**TASK OBJECTIVE:** Repeat the lines of the listing below exactly, starting at the line that contains "Click the Web Adresi Boyutu slider" and running through the last line, both included, and only those.

**ENTRIES PROVIDED:**
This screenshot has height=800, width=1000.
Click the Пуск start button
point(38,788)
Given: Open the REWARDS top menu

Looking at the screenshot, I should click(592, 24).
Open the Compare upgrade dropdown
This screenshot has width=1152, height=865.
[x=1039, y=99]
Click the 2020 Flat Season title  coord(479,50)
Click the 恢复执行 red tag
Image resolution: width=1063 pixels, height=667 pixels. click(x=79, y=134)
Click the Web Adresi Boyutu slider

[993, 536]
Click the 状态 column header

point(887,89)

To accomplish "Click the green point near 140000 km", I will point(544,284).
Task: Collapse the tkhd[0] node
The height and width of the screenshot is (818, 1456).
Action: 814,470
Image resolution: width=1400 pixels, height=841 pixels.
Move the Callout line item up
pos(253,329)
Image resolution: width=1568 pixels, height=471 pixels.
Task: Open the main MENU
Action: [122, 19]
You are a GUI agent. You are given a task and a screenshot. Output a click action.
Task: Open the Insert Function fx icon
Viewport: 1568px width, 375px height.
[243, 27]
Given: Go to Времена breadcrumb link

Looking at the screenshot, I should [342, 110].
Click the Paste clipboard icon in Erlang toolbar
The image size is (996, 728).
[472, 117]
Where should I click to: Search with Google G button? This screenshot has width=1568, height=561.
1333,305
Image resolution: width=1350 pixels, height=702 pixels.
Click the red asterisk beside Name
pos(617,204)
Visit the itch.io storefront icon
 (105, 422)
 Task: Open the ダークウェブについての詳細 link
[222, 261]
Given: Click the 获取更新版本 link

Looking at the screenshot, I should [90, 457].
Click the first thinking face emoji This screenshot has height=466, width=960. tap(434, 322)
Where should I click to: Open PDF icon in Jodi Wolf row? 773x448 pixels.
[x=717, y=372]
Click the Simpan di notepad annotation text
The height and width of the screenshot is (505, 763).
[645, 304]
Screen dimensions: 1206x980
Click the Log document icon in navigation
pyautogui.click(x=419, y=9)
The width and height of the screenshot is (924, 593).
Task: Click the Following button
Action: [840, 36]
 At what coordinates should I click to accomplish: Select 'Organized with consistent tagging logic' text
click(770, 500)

**REPLY TO THE TASK:**
Click the Web Adresi Boyutu slider

[993, 536]
Click the 状态 column header

point(887,89)

To accomplish "Click the green point near 140000 km", I will point(544,284).
Task: Collapse the tkhd[0] node
The height and width of the screenshot is (818, 1456).
Action: 814,470
Image resolution: width=1400 pixels, height=841 pixels.
Move the Callout line item up
pos(253,329)
Image resolution: width=1568 pixels, height=471 pixels.
Task: Open the main MENU
Action: [122, 19]
You are a GUI agent. You are given a task and a screenshot. Output a click action.
Task: Open the Insert Function fx icon
Viewport: 1568px width, 375px height.
[243, 27]
Given: Go to Времена breadcrumb link

Looking at the screenshot, I should [342, 110].
Click the Paste clipboard icon in Erlang toolbar
The image size is (996, 728).
[472, 117]
Where should I click to: Search with Google G button? This screenshot has width=1568, height=561.
1333,305
Image resolution: width=1350 pixels, height=702 pixels.
Click the red asterisk beside Name
pos(617,204)
Visit the itch.io storefront icon
 (105, 422)
 Task: Open the ダークウェブについての詳細 link
[222, 261]
Given: Click the 获取更新版本 link

Looking at the screenshot, I should [90, 457].
Click the first thinking face emoji This screenshot has height=466, width=960. tap(434, 322)
Where should I click to: Open PDF icon in Jodi Wolf row? 773x448 pixels.
[x=717, y=372]
Click the Simpan di notepad annotation text
The height and width of the screenshot is (505, 763).
[645, 304]
Screen dimensions: 1206x980
Click the Log document icon in navigation
pyautogui.click(x=419, y=9)
The width and height of the screenshot is (924, 593).
Task: Click the Following button
Action: [840, 36]
 At what coordinates should I click to accomplish: Select 'Organized with consistent tagging logic' text
click(770, 500)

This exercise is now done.